━━ Data supplied ━━
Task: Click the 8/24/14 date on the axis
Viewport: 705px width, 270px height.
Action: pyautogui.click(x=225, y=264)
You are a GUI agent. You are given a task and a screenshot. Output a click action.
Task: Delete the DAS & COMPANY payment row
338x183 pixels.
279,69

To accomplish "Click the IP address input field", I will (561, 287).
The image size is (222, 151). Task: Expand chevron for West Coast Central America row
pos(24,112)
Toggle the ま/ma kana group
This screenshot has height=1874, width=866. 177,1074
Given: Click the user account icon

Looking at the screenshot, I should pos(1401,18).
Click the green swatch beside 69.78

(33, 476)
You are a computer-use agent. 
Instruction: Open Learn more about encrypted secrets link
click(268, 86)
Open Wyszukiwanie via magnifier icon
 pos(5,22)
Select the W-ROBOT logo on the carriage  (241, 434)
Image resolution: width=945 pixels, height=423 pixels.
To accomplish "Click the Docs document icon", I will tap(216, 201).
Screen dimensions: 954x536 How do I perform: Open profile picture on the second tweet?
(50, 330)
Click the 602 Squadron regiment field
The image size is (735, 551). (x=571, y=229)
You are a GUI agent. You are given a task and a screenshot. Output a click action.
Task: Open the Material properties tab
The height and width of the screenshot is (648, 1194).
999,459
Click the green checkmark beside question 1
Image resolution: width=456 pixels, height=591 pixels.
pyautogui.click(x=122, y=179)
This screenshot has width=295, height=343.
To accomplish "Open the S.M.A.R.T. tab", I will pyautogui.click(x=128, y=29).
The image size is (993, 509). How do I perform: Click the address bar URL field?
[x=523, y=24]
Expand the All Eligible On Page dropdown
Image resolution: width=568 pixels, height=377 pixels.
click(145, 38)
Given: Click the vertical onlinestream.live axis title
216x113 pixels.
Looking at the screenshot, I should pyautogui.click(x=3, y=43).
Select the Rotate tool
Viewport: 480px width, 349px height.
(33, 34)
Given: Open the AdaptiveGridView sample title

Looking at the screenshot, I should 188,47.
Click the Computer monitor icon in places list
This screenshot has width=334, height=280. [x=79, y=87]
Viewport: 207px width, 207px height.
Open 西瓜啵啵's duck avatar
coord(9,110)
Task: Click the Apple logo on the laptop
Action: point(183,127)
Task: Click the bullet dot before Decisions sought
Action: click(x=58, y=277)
━━━
Task objective
Return a copy of each line in the entries that carries the string "will".

Exercise response
To accomplish "Click the IP address input field", I will (561, 287).
To accomplish "Click the Docs document icon", I will tap(216, 201).
To accomplish "Open the S.M.A.R.T. tab", I will pyautogui.click(x=128, y=29).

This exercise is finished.